In contrast, a minority of wild samples exhibit agent-native exploits (1.7%), such as session lifecycle hooks, agent identity redefinition, and top-level instruction overrides. These attacks structurally differ from package malware and reflect vulnerabilities unique to agent-oriented reasoning and control mechanisms.
Figure 5: Wild sample overview (703 skills). (a) Delivery mechanism: fake-prerequisite dependency impersonation versus other. (b) Behavior distribution over the taxonomy. Bubble area ∝count.
Evaluation of Skill-Specific Detectors
Twelve representative academic and industry tools were evaluated on the uniform benchmark. The best skill-specific configuration (Sentry Full) achieves 88.6% F1 and 98.4% recall, with 937 false positives among 4,000 benign samples. However, even this model’s coverage is non-uniform: recall collapses at instruction-only and agent-control attacks. All other detectors, including LLM-based and commercial static analyses, present a precision-recall tradeoff. High-recall configurations over-fire (excessive FPR), while high-precision static signature models (e.g., Snyk, VirusTotal) fundamentally miss attacks not using known code patterns or dependencies.

# Data shown
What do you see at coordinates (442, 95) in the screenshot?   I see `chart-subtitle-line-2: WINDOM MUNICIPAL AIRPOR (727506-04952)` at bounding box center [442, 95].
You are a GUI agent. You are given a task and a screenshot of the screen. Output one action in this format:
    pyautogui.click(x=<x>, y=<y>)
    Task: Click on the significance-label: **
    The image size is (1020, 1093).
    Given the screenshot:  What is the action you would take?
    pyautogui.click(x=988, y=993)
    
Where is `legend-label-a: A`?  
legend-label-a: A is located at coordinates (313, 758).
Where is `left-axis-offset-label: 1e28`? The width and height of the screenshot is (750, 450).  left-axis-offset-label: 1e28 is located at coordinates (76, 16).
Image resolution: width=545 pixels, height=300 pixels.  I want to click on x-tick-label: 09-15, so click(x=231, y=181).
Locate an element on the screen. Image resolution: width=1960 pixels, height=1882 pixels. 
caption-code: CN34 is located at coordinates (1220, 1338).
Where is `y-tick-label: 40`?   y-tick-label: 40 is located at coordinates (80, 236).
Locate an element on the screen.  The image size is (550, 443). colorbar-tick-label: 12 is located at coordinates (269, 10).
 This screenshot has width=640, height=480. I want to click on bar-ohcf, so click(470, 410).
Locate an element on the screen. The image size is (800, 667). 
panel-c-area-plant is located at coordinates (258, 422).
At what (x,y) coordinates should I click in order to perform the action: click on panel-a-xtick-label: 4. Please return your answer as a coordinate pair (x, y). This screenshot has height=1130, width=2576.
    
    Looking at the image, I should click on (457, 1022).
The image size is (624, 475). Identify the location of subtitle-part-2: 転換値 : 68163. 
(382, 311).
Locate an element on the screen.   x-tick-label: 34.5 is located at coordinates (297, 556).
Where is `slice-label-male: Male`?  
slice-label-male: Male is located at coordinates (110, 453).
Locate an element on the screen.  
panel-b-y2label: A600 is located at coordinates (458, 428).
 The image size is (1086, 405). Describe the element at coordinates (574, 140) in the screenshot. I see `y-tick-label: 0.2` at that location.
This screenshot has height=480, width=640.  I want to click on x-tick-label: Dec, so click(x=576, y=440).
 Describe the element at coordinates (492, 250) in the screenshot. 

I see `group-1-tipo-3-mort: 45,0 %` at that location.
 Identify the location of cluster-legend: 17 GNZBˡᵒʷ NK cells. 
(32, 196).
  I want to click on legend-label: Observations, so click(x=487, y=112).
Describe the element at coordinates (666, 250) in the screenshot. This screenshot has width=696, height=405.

# Exercise instructions
1 > Once you have gone through the records, print word for word the portion of the passage on agent skill attacks that opens with the words containing "In contrast, a" and closes with "Bubble area ∝count.".
2 > Summarize the passage on agent skill attacks in two sentences.
3 > Render this sentence from the passage on agent skill attacks in Spanish: "Twelve representative academic and industry tools were evaluated on the uniform benchmark."

# Outputs by task
1 >
In contrast, a minority of wild samples exhibit agent-native exploits (1.7%), such as session lifecycle hooks, agent identity redefinition, and top-level instruction overrides. These attacks structurally differ from package malware and reflect vulnerabilities unique to agent-oriented reasoning and control mechanisms.
Figure 5: Wild sample overview (703 skills). (a) Delivery mechanism: fake-prerequisite dependency impersonation versus other. (b) Behavior distribution over the taxonomy. Bubble area ∝count.

2 > A small share of wild samples (1.7%) show agent-native exploits such as session lifecycle hooks, agent identity redefinition, and top-level instruction overrides, which differ structurally from package malware. Of twelve tools evaluated on a uniform benchmark, the best skill-specific configuration, Sentry Full, reaches 88.6% F1 and 98.4% recall but its recall collapses on instruction-only and agent-control attacks, while all other detectors face a precision-recall tradeoff.

3 > Se evaluaron doce herramientas representativas del ámbito académico y de la industria en el banco de pruebas uniforme.